# How to use Kapre - example

In [13]:
import librosa
import kapre
import tensorflow as tf
from tensorflow.keras.models import Sequential
import numpy as np

from datetime import datetime
now = datetime.now()

print('%s/%s/%s' % (now.year, now.month, now.day))
print('Tensorflow: {}'.format(tf.__version__))
print('Librosa: {}'.format(librosa.__version__))
print('Image data format: {}'.format(tf.keras.backend.image_data_format()))
print('Kapre: {}'.format(kapre.__version__))

2020/8/14
Tensorflow: 2.3.0
Librosa: 0.8.0
Image data format: channels_last
Kapre: 0.3.0-rc


# Loading an mp3 file

In [19]:
src, sr = librosa.load('../srcs/bensound-cute.mp3', sr=None, mono=True)
print('Audio length: %d samples, %04.2f seconds. \n' % (len(src), len(src) / sr) +
      'Audio sample rate: %d Hz' % sr)

Audio length: 453888 samples, 10.29 seconds. 
Audio sample rate: 44100 Hz




# Trim it and make it a 2d.

If your file is mono, librosa.load returns a 1D array. Kapre always expects 2d array, so make it 2d.

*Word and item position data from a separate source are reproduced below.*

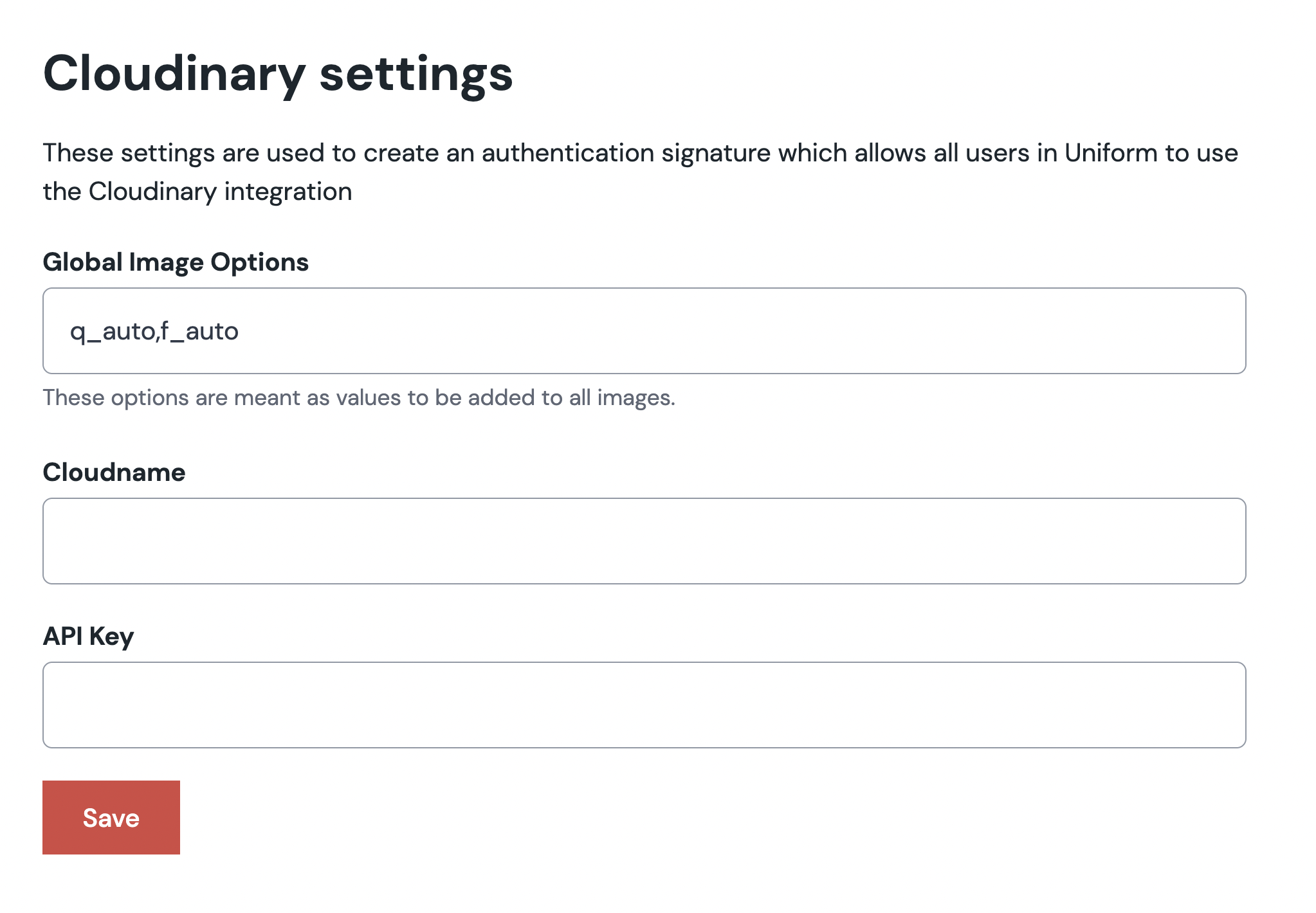The height and width of the screenshot is (913, 1316).
Task: Click "the Cloudinary integration" description line
Action: (197, 192)
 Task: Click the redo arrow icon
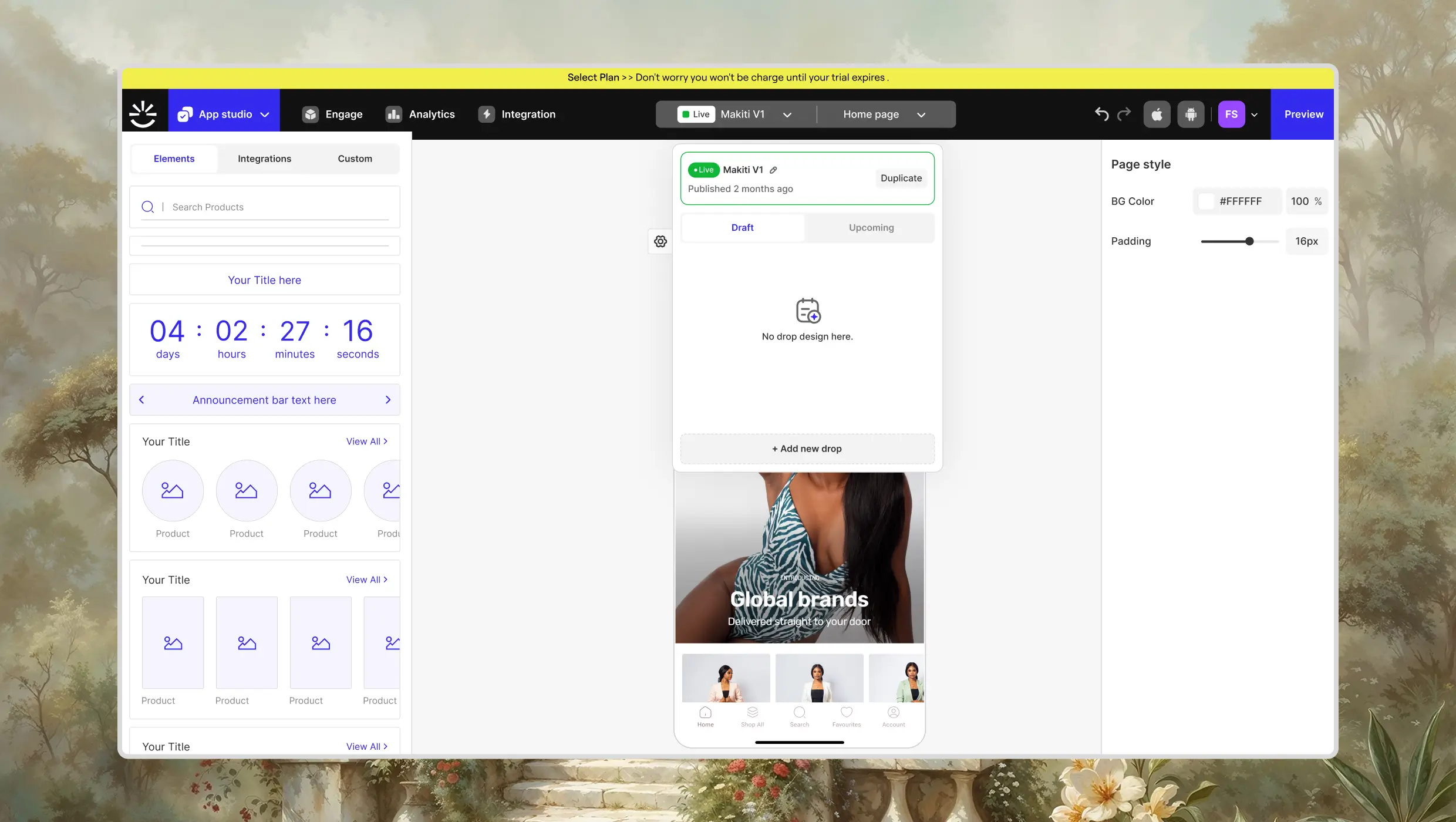coord(1124,114)
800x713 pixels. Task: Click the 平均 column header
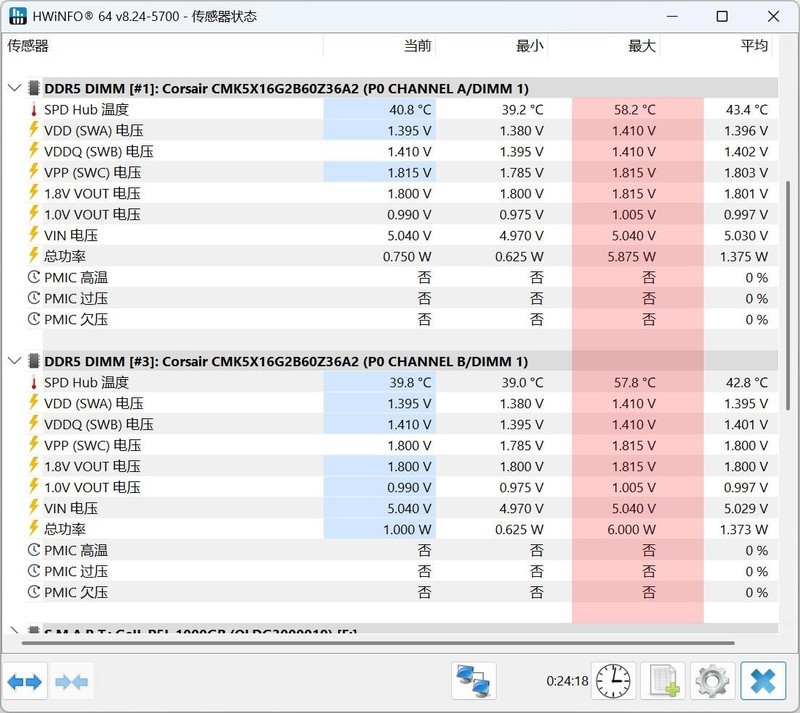pos(754,46)
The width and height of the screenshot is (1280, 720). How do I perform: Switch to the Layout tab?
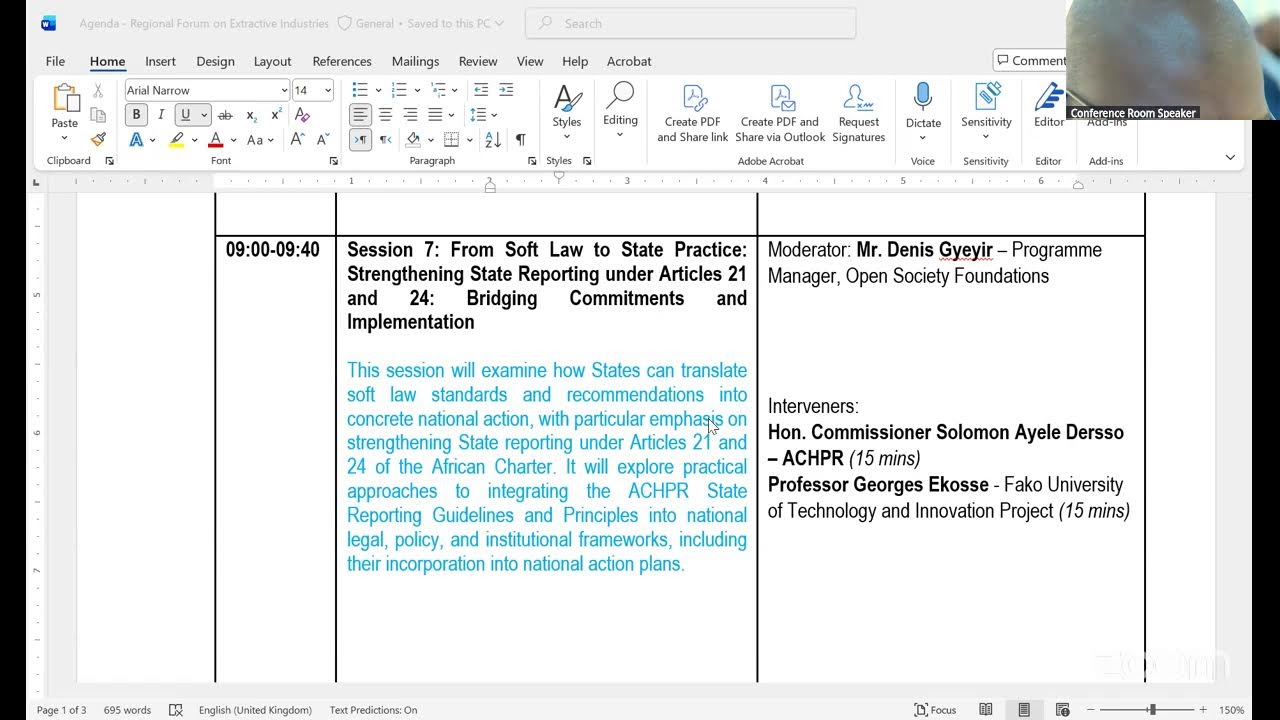tap(272, 61)
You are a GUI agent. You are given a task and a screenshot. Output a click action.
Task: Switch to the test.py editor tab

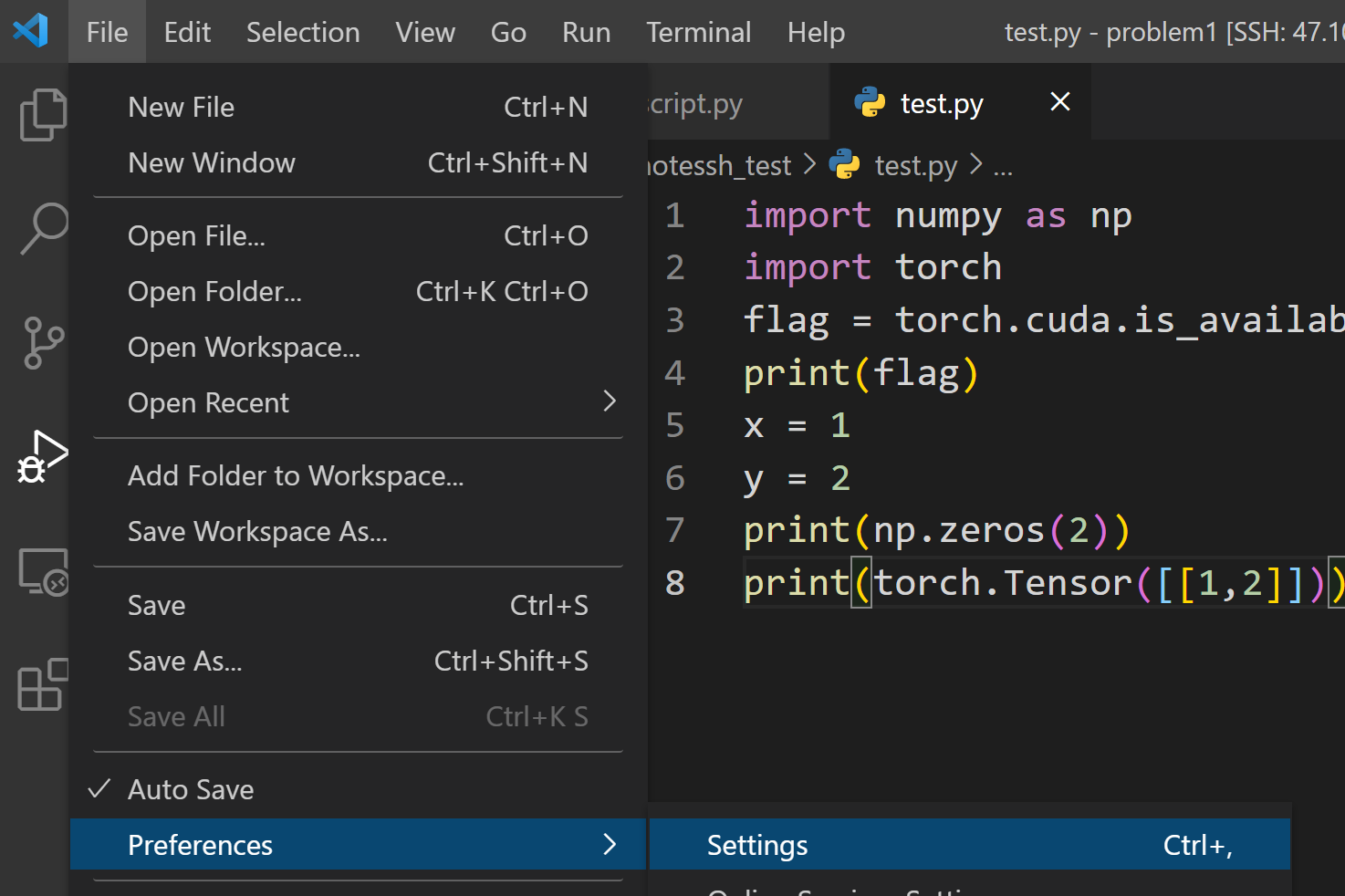941,104
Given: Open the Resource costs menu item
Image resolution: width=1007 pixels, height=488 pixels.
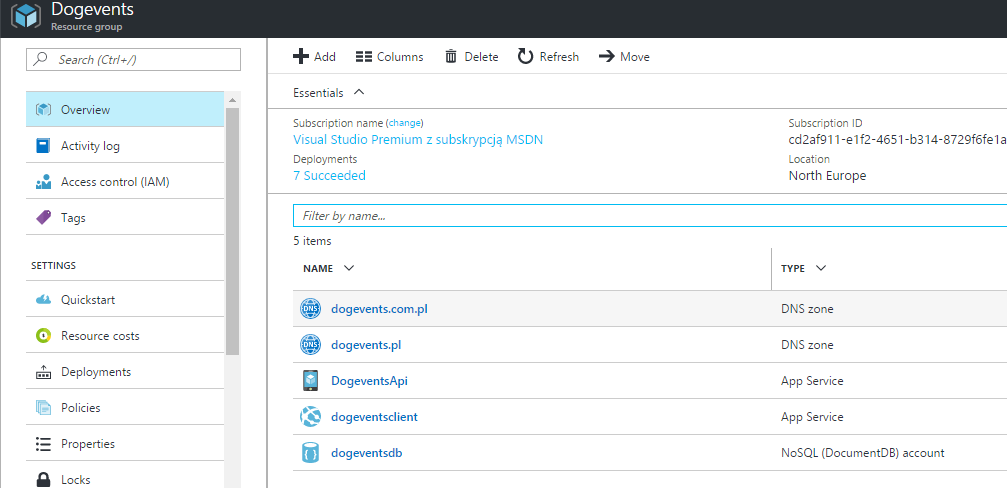Looking at the screenshot, I should pyautogui.click(x=100, y=336).
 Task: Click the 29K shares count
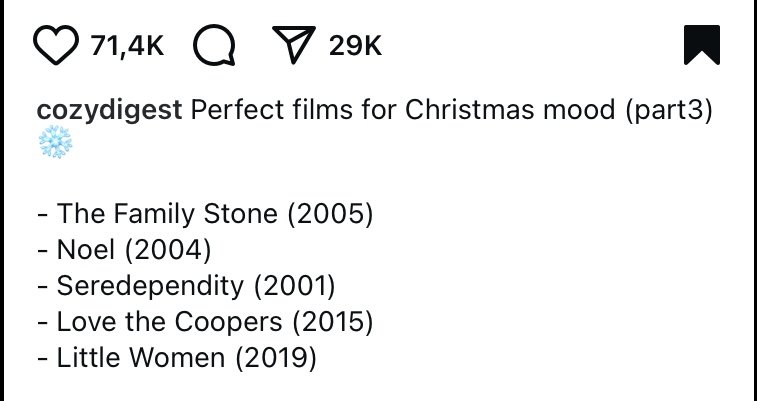click(355, 46)
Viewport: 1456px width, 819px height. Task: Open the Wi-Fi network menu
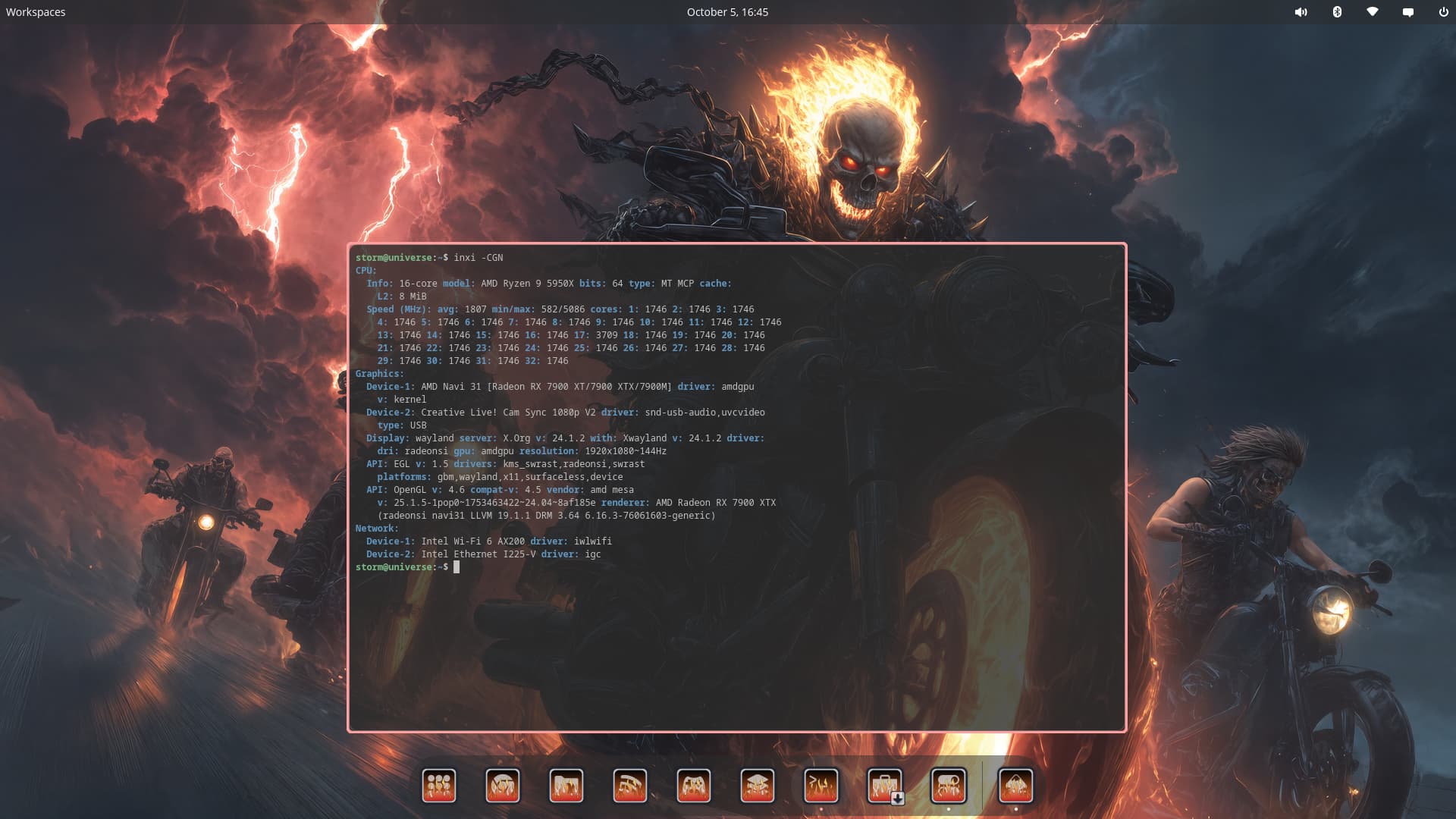1373,12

On my computer, I use default `image_data_format == 'channels_last'`. I'll keep it in that way for the audio data, too.

In [20]:
len_second = 1.0 # Let's trim it to make it quick
src = src[:int(sr*len_second)]
src = np.expand_dims(src, axis=1)
input_shape = src.shape
print('The shape of an item', input_shape)

The shape of an item (44100, 1)


# Let's make it a batch of 4 items

to make it more like a proper dataset. You should have many files indeed.

In [21]:
x = np.array([src] * 4)
print('The shape of a batch: ',x.shape)

The shape of a batch:  (4, 44100, 1)


# A Keras model

A simple model with 10-class and single-label classification.

In [33]:
from kapre.time_frequency import STFT, Magnitude, MagnitudeToDecibel


model = Sequential()
# A STFT layer
model.add(STFT(n_fft=2048, win_length=2018, hop_length=1024,
               window_fn=None, pad_end=False,
               input_data_format='channels_last', output_data_format='channels_last',
               input_shape=input_shape,
              name='stft-layer'))
model.summary()

Model: "sequential_5"
_________________________________________________________________
Layer (type)                 Output Shape              Param #   
stft-layer (STFT)            (None, 42, 1025, 1)       0         
Total params: 0
Trainable params: 0
Non-trainable params: 0
_________________________________________________________________


- The model has no trainable parameters because `STFT` layer uses `tf.signal.stft()` function which is just an implementation of FFT-based short-time Fourier transform.
- The output shape is `(batch, time, frequency, channels)`. 
  - `42` (time) is the number of STFT frames. A shorter hop length would make it (nearly) proportionally longer. If `pad_end=True`, the input audio signals become a little longer, hence the number of frames would get longer, too.
  - `1025` is the number of STFT bins and decided as `n_fft // 2 + 1`. 
  - `1` channel: because the input signal was single-channel.
- The output of `STFT` layer is `complex` number.

Let's add more layers like a real model!

In [34]:
from tensorflow.keras.layers import Conv2D, BatchNormalization, ReLU, GlobalAveragePooling2D, Dense, Softmax

In [35]:
model.add(Magnitude())
model.add(MagnitudeToDecibel())
model.add(Conv2D(32, (3, 3), strides=(2, 2)))
model.add(BatchNormalization())
model.add(ReLU())
model.add(GlobalAveragePooling2D())
model.add(Dense(10))
model.add(Softmax())

# Compile the model
model.compile('adam', 'categorical_crossentropy') # if single-label classification


In [36]:
model.summary()

Model: "sequential_5"
_________________________________________________________________
Layer (type)                 Output Shape              Param #   
stft-layer (STFT)            (None, 42, 1025, 1)       0         
_________________________________________________________________
magnitude (Magnitude)        (None, 42, 1025, 1)       0         
_________________________________________________________________
magnitude_to_decibel (Magnit (None, 42, 1025, 1)       0         
_________________________________________________________________
conv2d_1 (Conv2D)            (None, 20, 512, 32)       320       
_________________________________________________________________
batch_normalization (BatchNo (None, 20, 512, 32)       128       
_________________________________________________________________
re_lu (ReLU)                 (None, 20, 512, 32)       0         
_________________________________________________________________
global_average_pooling2d (Gl (None, 32)               

- I added `Magnitude()` which is a simple `abs()` operation on the complex numbers.
- `MagnitudeToDecibel` maps the numbers to a decibel scale.